Synthesis of enantiomeric polyhydroxyalkylpyrrolidines from 1,3-dipolar cycloadducts. Evaluation as inhibitors of a beta-galactofuranosidase

GUILLERMO A. OLIVEIRA UDRY; EVANGELINA REPETTO; DANIEL R. VEGA; OSCAR VARELA

JOURNAL OF ORGANIC CHEMISTRY

AMER CHEMICAL SOC

Lugar: Washington; Año: 2016 vol. 2016 p. 4179 - 4189

0022-3263

Enantiomeric 2,3,4-tris(hydroxyalkyl)-5-phenylpyrrolidines have been synthesized from the major cycloadducts obtained by the 1,3-dipolar cycloaddition of sugar enones with azomethine ylides derived from natural amino acids. Reduction of the ketone carbonyl group of the cycloadducts, which possess a basic structure of bicyclic 6-menthyloxyhexahydropyrano[4,3-c]pyrrol-7(6H)one, afforded a number of pyrrolidine-based bicyclic systems.
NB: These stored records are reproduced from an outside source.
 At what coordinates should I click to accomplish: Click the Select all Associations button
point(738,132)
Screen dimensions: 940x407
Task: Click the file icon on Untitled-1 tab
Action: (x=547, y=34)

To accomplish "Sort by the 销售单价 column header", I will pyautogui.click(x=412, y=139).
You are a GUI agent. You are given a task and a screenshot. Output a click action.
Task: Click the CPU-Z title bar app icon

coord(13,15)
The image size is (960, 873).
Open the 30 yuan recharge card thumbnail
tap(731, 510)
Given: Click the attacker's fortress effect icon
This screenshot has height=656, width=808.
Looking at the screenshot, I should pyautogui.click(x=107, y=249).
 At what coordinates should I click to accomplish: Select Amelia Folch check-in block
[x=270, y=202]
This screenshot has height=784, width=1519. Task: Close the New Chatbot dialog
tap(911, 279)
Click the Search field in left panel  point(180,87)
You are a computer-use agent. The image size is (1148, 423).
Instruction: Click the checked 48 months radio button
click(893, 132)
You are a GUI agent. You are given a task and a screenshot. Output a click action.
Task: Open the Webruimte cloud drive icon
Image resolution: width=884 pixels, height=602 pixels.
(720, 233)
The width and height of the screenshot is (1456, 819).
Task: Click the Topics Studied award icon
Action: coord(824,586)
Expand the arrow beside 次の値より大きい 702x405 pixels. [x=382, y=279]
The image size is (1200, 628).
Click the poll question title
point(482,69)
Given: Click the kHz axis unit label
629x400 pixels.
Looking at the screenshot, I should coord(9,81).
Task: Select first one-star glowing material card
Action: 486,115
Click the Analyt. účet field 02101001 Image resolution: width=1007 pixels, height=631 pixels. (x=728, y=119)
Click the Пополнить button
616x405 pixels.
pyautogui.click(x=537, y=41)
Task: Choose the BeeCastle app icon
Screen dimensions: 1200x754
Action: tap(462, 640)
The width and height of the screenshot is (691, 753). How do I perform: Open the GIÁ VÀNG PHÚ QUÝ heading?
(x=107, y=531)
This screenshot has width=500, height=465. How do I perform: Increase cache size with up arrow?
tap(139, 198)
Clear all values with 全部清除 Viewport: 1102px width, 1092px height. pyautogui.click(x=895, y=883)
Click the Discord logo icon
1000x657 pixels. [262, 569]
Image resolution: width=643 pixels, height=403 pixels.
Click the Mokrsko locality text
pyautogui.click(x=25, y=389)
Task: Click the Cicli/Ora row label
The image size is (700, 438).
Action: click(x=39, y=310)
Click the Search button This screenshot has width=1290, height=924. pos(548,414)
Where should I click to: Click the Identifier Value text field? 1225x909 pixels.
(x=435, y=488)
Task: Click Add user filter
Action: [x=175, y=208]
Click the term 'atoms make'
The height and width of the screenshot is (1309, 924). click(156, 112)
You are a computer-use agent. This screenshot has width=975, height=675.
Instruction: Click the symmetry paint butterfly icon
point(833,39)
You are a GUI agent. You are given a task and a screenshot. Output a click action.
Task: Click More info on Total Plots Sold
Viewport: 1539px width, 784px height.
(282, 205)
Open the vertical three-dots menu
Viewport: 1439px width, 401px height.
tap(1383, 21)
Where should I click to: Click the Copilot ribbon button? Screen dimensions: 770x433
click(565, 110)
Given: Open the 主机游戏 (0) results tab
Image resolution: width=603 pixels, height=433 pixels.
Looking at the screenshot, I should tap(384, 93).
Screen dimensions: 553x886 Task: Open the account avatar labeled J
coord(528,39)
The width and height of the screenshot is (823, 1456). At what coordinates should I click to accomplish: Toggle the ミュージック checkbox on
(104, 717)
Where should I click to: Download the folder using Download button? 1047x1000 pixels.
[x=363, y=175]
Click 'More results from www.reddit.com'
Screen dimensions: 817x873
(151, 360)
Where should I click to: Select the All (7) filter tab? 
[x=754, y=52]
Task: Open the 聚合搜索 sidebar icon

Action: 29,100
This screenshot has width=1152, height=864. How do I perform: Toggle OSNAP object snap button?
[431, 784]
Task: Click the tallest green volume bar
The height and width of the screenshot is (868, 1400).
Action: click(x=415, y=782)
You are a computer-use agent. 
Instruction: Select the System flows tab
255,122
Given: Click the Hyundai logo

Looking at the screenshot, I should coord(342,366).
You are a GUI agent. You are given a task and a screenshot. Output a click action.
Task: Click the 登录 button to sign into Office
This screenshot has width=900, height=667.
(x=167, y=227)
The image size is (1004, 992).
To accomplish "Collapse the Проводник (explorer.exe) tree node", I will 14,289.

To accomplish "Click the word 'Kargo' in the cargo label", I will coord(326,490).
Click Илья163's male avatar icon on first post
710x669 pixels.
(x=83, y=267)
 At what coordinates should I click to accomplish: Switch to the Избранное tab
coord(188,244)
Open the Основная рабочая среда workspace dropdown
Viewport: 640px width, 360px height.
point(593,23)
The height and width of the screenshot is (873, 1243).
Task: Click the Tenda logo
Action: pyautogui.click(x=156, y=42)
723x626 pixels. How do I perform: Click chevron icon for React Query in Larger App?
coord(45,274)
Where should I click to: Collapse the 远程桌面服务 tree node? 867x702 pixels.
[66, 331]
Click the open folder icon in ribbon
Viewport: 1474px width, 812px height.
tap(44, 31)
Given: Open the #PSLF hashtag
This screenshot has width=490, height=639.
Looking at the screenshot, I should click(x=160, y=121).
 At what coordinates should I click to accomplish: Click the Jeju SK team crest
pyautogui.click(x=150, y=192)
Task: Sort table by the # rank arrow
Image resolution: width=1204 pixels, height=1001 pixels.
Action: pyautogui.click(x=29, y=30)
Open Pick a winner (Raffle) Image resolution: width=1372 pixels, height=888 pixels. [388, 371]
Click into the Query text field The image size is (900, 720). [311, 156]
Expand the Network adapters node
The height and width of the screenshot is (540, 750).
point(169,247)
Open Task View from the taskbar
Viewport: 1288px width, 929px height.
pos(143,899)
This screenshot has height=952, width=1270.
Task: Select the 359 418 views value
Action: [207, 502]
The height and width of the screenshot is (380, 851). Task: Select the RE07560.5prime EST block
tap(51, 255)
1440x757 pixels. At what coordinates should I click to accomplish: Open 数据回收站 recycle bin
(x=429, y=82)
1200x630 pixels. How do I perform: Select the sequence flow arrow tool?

A sequence of reactions, which involved hydrolysis of the menthyloxy substituent, reduction, N-protection and degradative oxidation, afforded varied pyrrolidine structures having diverse configurations and patterns of substitution, particularly polyhydroxylated derivatives have been obtained. The unprotected products were isolated as pyrrolidinium trifluoroacetates. Because of the furanose-like nature of the target trihydroxyalkyl pyrrolidines, these molecules have been evaluated as inhibitors of the beta-galactofuranosidase from Penicillium fellutanum. The compounds showed practically no inhibitory activity for concentration of pyrrolidines in the range of 0.1 to 1.6 mM.